So we went back to the clearing and had lunch. We determined that we had another half-hour to go forward, so we tried the third path. This one, the middle one, was much fainter than the other two, and in fact disappeared for 20 feet or so, which is why we hadn't taken it the first two tries. You have to understand, these are not maintained recreational trails. They exist for locals to get to their cabbage patches, to collect firewood, and at the higher altitude, to lay and maintain poly-ducto to supply household and agricultural water. The fact that the path (probably) continues on to the top of the mountain past the source of the water is just a function of the fact that some people naturally have the need to "get to the top." But since those people are far fewer than the ones who come up there for work, the last stretch of trail is hardly used. Remember, nobody we know had been up that way more than once, and not for twenty years.

So we followed the third path up the ridge until it split several times into faint paths. The main path appeared to drop off the ridge and pass east around a small peak; multiple faint paths bushwhacked up the hillside. We stayed on the main path and came out to a clearing where I could clearly see that the eastern ridge descending to Rio Chiquito was still a good 1/2 hour ahead. At that point we had to turn back, and we returned without incident and far earlier than we had expected.
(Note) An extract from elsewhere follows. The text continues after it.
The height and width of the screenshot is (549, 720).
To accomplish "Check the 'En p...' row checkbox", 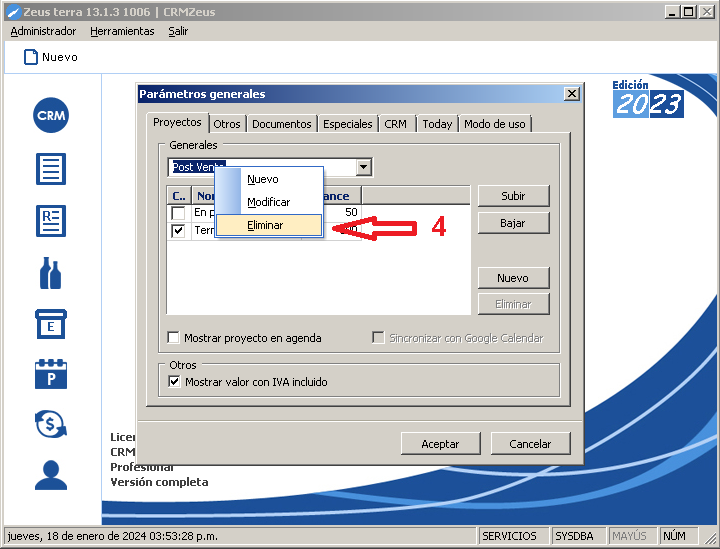I will point(178,213).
The next day our boss, the Assistant Country Director of PC El Salvador, brought his two daughters up to see our site and climb El Pital. We apparently graduated from college with his elder daughter who looked familiar but we didn't know her. Anyhow, we rode in the white Peace Corps SUV up the Rio Chiquito road and sat in the sun eating pupusas and carne asada.

We're making a third attempt on New Year's Day. This time I'm pretty sure we'll make it, since our return deadline will be much later, and I'm confident we know the route. Once we know it, this will be a half-day hike for me to do solo. Wish us luck.
406 days ago
Dylan writes:

The Millennium Corporation, or FOMILENIO as its Salvadoran branch, offers dozens of different workshops in areas as diverse as agro-business, baking, restaurant management, carpentry, etc. These workshops are free of cost to the participants, FOMILENIO brings teachers, materials, equipment and everything to the community. Workshops are multi-day affairs spread out over several weeks; the shortest courses are 140 hours, so they're a big commitment. The only thing we need to provide is a minimum of 20 people interested in a particular workshop, a space to do it in, and a solicitude with an official signature on it (someone from the mayor's office, or from a local community development board - "ADESCO"). The deadline to submit the solicitude was Dec. 31, 2010.

SO we spent the weeks between Thanksgiving and Christmas going door-to-door, organizing meetings, and speaking with people in the street to gauge interest and to sign people up. Laura held and all-women's meeting to which one woman attended. The Asamblea de Dios -- our largest evangelical church -- had a 20 minute announcement one Sunday, and then we had a dramatic turnout at the following meeting on Wednesday. We visited several dozen houses. Several community leaders were remarkably helpful gathering names and numbers of people who were interested.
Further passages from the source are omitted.